§ WHAT THE EXERCISE ASKS: Go to the line below containing "This screenshot has height=683, width=1568." and print exactly from there through the line containing "Click View devices", both included. Print nothing else.

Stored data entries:
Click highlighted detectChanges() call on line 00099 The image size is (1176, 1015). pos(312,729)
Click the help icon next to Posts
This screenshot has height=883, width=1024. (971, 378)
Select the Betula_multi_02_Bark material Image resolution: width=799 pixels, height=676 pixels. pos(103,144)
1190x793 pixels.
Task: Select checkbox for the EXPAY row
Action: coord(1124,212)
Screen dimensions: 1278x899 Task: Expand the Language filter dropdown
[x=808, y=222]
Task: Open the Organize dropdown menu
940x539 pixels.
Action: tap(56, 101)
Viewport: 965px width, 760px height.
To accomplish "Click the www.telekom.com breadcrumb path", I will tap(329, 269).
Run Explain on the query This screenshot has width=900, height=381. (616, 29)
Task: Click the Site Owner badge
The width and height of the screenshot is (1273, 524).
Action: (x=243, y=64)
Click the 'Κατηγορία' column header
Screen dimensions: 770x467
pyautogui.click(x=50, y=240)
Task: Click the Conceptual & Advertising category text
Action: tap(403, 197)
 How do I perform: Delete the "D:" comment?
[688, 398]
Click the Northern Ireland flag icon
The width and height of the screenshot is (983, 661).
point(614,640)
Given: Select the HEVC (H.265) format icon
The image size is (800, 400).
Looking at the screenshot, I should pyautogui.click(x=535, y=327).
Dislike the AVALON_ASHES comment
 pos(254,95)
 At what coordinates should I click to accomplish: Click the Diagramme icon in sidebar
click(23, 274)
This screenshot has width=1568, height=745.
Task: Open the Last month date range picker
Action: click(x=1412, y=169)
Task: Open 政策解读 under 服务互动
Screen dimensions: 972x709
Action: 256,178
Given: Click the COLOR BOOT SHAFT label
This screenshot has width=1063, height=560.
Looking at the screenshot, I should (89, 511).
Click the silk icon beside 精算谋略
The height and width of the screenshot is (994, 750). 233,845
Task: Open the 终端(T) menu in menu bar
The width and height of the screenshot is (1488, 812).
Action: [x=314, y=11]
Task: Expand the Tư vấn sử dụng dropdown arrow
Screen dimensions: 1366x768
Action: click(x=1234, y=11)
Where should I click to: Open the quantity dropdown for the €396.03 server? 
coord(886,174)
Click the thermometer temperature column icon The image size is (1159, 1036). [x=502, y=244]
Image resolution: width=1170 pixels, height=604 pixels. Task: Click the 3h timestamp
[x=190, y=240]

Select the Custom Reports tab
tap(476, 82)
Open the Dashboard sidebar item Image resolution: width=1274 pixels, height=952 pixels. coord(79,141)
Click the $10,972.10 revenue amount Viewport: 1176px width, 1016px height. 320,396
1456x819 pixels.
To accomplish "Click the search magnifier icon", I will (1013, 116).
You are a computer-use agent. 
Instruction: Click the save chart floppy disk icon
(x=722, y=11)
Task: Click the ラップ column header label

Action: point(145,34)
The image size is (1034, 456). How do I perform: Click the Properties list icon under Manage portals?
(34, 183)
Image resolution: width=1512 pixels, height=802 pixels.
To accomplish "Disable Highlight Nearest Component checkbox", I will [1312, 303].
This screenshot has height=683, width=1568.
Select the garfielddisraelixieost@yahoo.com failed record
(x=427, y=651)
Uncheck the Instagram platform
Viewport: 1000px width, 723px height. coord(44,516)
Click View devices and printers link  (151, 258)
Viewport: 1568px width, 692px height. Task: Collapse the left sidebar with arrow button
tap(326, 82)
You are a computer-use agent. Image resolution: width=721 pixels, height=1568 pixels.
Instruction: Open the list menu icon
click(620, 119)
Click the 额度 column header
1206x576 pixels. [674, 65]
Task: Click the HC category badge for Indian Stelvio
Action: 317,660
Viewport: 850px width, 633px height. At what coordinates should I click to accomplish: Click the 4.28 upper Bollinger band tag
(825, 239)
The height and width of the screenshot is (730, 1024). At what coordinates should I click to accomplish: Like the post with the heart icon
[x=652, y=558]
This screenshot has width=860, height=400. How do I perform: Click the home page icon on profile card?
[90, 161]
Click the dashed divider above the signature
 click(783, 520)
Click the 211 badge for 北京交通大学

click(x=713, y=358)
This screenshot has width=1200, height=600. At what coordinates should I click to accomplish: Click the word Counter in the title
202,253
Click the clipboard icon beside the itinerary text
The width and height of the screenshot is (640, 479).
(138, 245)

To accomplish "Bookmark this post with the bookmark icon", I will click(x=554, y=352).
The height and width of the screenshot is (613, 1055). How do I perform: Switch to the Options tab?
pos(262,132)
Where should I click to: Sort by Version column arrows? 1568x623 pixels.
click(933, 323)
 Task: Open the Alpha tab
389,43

§ EXERCISE ANSWER:
This screenshot has height=683, width=1568.
Select the garfielddisraelixieost@yahoo.com failed record
(x=427, y=651)
Uncheck the Instagram platform
Viewport: 1000px width, 723px height. coord(44,516)
Click View devices and printers link  (151, 258)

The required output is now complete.